__GOAL OF THE EXERCISE__: Please give a word-for-word repeat of the line containing "Task: Expand the Community dropdown arrow" and all lines that come after it in the entries below, ending at the last line.

__EXTRACTED RECORDS__:
[Start of Attachment]

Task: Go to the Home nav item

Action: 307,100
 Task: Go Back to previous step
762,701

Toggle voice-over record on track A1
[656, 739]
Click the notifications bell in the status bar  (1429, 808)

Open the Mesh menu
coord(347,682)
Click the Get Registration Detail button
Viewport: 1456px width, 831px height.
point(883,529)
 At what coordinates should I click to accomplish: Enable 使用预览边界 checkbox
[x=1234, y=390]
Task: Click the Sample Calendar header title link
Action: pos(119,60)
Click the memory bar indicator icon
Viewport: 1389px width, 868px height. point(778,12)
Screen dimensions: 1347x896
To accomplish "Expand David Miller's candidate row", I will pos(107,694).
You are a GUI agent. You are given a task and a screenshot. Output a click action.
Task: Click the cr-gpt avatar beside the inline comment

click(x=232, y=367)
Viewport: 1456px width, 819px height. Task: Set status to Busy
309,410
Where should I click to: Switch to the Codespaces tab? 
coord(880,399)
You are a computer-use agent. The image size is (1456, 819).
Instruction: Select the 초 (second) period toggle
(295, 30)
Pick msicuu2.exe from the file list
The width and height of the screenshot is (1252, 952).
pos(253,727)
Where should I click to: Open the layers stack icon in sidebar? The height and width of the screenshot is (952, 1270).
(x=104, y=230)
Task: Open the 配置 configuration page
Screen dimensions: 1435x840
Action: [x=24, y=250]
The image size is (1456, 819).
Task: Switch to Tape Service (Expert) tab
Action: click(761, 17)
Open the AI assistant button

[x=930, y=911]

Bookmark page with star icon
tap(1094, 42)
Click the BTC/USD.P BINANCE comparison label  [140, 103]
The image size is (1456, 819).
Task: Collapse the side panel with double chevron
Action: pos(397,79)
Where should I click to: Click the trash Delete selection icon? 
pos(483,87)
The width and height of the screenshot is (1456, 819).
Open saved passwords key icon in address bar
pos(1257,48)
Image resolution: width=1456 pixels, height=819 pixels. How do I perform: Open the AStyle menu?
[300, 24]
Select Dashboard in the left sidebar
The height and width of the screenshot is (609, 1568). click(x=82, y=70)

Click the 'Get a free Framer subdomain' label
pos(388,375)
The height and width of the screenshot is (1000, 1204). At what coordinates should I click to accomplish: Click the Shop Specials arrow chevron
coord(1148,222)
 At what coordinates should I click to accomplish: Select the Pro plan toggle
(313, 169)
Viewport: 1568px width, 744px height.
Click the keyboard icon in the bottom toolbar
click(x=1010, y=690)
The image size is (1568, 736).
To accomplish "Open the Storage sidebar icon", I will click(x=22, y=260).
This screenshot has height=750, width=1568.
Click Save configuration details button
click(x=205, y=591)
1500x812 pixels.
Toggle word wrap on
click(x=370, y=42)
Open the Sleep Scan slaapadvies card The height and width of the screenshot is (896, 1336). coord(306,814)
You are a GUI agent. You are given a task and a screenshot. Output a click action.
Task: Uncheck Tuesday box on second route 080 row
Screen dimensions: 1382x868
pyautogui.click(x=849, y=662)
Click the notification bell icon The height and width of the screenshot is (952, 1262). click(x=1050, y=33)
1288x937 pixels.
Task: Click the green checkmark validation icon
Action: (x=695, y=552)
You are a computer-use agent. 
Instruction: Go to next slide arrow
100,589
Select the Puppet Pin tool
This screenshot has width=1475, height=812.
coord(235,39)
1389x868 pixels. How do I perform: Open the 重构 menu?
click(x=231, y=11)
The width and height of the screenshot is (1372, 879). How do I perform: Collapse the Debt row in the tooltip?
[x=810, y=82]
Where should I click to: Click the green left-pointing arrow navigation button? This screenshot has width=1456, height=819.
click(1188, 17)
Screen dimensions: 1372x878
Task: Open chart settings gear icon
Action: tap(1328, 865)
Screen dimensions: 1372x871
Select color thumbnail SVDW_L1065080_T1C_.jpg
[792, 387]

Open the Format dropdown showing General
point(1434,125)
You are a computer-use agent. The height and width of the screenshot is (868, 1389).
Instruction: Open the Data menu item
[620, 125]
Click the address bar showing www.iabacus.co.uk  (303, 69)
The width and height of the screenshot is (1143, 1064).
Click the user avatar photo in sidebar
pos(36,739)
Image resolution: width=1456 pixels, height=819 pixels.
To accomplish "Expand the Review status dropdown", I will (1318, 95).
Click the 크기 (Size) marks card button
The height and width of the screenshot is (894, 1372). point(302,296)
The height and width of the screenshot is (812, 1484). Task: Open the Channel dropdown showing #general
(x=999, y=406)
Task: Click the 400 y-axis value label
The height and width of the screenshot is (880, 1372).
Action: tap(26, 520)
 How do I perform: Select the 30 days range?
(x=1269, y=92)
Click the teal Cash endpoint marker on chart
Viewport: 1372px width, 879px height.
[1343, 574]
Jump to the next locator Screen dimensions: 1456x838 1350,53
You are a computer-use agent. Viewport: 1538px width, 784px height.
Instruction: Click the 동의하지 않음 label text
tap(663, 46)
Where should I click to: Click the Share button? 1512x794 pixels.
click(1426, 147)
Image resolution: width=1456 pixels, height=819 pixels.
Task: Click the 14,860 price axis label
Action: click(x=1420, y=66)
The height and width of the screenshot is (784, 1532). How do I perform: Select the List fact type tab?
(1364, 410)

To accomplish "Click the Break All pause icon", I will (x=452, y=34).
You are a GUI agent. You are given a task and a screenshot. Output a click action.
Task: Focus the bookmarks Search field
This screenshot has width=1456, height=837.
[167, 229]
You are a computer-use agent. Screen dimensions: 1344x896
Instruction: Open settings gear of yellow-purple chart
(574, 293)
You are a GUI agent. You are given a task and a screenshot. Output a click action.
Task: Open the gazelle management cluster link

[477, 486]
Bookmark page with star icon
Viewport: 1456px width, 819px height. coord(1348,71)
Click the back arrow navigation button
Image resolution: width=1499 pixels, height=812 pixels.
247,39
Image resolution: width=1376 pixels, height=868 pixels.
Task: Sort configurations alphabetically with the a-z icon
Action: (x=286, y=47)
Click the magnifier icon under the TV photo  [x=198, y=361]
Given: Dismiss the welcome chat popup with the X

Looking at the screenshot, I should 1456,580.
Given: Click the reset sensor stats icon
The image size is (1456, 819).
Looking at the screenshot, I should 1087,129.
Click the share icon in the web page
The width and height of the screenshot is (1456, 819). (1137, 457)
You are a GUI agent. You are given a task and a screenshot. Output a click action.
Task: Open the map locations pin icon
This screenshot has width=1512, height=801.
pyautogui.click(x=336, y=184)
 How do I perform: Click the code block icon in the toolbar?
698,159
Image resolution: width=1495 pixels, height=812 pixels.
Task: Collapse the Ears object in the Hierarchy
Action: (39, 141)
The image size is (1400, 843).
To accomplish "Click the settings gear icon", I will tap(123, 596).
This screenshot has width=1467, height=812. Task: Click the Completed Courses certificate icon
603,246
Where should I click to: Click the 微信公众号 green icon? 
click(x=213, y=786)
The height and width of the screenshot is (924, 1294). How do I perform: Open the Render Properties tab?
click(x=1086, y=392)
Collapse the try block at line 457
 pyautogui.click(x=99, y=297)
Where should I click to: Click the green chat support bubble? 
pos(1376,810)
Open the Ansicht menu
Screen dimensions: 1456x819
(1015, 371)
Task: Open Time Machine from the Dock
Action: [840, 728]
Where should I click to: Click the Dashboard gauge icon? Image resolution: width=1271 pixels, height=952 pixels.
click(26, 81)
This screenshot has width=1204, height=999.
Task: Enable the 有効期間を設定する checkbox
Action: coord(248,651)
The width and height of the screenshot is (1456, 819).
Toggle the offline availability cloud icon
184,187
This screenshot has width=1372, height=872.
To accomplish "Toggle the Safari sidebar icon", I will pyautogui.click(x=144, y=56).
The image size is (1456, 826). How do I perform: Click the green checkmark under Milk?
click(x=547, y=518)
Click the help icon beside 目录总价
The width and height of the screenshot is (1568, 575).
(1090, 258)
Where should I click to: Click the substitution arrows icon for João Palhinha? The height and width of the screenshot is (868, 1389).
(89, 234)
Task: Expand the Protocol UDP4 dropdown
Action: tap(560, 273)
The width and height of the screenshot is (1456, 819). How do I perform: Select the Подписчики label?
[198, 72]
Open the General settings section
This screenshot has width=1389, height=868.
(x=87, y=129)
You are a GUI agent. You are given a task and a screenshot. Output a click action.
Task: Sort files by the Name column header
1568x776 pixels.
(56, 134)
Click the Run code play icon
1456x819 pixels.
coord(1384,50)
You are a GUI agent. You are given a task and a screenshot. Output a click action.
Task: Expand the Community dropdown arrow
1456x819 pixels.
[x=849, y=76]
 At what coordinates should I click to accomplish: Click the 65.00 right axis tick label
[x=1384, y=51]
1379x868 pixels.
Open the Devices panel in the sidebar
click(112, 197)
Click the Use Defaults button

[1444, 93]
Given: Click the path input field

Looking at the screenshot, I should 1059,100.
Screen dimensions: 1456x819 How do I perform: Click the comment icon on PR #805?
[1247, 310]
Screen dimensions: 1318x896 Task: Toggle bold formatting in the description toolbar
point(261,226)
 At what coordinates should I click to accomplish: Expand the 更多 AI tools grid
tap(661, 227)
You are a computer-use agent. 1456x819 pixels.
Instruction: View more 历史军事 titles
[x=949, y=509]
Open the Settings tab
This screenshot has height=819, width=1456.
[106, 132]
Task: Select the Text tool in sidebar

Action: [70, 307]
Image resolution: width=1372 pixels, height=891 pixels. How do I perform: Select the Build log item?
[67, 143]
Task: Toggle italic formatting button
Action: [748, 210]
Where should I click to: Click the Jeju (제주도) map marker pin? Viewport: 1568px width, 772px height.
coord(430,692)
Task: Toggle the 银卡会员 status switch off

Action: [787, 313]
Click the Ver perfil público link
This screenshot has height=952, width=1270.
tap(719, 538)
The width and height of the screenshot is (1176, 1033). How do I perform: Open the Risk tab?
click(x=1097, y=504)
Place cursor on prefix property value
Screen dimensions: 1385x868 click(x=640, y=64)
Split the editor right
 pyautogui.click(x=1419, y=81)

[End of Attachment]

__OUTPUT BELOW__:
Task: Expand the Community dropdown arrow
1456x819 pixels.
[x=849, y=76]
 At what coordinates should I click to accomplish: Click the 65.00 right axis tick label
[x=1384, y=51]
1379x868 pixels.
Open the Devices panel in the sidebar
click(112, 197)
Click the Use Defaults button

[1444, 93]
Given: Click the path input field

Looking at the screenshot, I should 1059,100.
Screen dimensions: 1456x819 How do I perform: Click the comment icon on PR #805?
[1247, 310]
Screen dimensions: 1318x896 Task: Toggle bold formatting in the description toolbar
point(261,226)
 At what coordinates should I click to accomplish: Expand the 更多 AI tools grid
tap(661, 227)
You are a computer-use agent. 1456x819 pixels.
Instruction: View more 历史军事 titles
[x=949, y=509]
Open the Settings tab
This screenshot has height=819, width=1456.
[106, 132]
Task: Select the Text tool in sidebar

Action: [70, 307]
Image resolution: width=1372 pixels, height=891 pixels. How do I perform: Select the Build log item?
[67, 143]
Task: Toggle italic formatting button
Action: [748, 210]
Where should I click to: Click the Jeju (제주도) map marker pin? Viewport: 1568px width, 772px height.
coord(430,692)
Task: Toggle the 银卡会员 status switch off

Action: [787, 313]
Click the Ver perfil público link
This screenshot has height=952, width=1270.
tap(719, 538)
The width and height of the screenshot is (1176, 1033). How do I perform: Open the Risk tab?
click(x=1097, y=504)
Place cursor on prefix property value
Screen dimensions: 1385x868 click(x=640, y=64)
Split the editor right
 pyautogui.click(x=1419, y=81)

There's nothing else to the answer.